Comenzamos el mes de mayo, un tiempo especial dedicado a la Virgen María, y celebramos también a San José Obrero. Dos figuras sencillas, silenciosas, pero llenas de una gran riqueza espiritual, que pueden enseñarnos mucho para nuestra vida diaria.
El Evangelio nos dice que Jesús era conocido como “el hijo del carpintero”. Esto nos muestra algo muy hermoso: el Hijo de Dios no quiso vivir lejos de nuestra realidad, sino que quiso compartir nuestra vida cotidiana. Trabajó con sus manos, conoció el esfuerzo, el cansancio, las preocupaciones de cada día.
Por eso, el trabajo tiene una gran dignidad. No es solo una obligación o un medio para ganar dinero. El trabajo nos hace crecer, nos ayuda a servir a los demás, y cuando se vive con amor, se convierte en algo valioso delante de Dios. Cada tarea —en casa, en el estudio, en el trabajo profesional, en el servicio a otros— puede ser una oportunidad para hacer el bien.

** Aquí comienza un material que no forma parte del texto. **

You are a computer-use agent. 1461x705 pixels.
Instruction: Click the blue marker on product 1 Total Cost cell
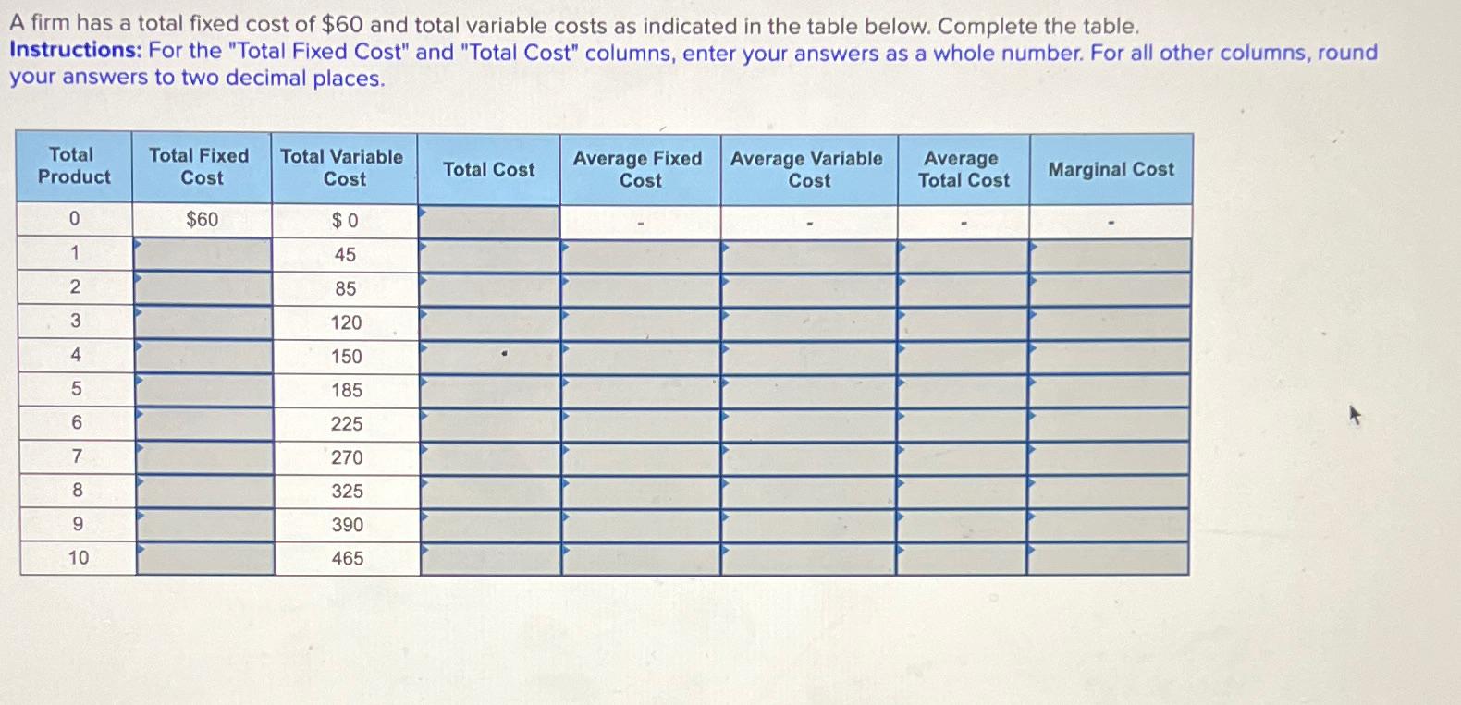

Pero también sabemos que no siempre es fácil. Hay cansancio, dificultades, incluso falta de trabajo para muchos. Frente a esto, San José nos enseña algo muy importante: no perder la confianza. Él vivió momentos difíciles, pero siempre confió en Dios. También nosotros estamos llamados a no perder la esperanza, incluso cuando las cosas se complican.
Y junto al trabajo, hay algo que no podemos olvidar: la oración. María y José, en medio de su vida sencilla, tenían un centro: Jesús. Sabían hacer silencio, sabían escuchar, sabían guardar a Dios en el corazón.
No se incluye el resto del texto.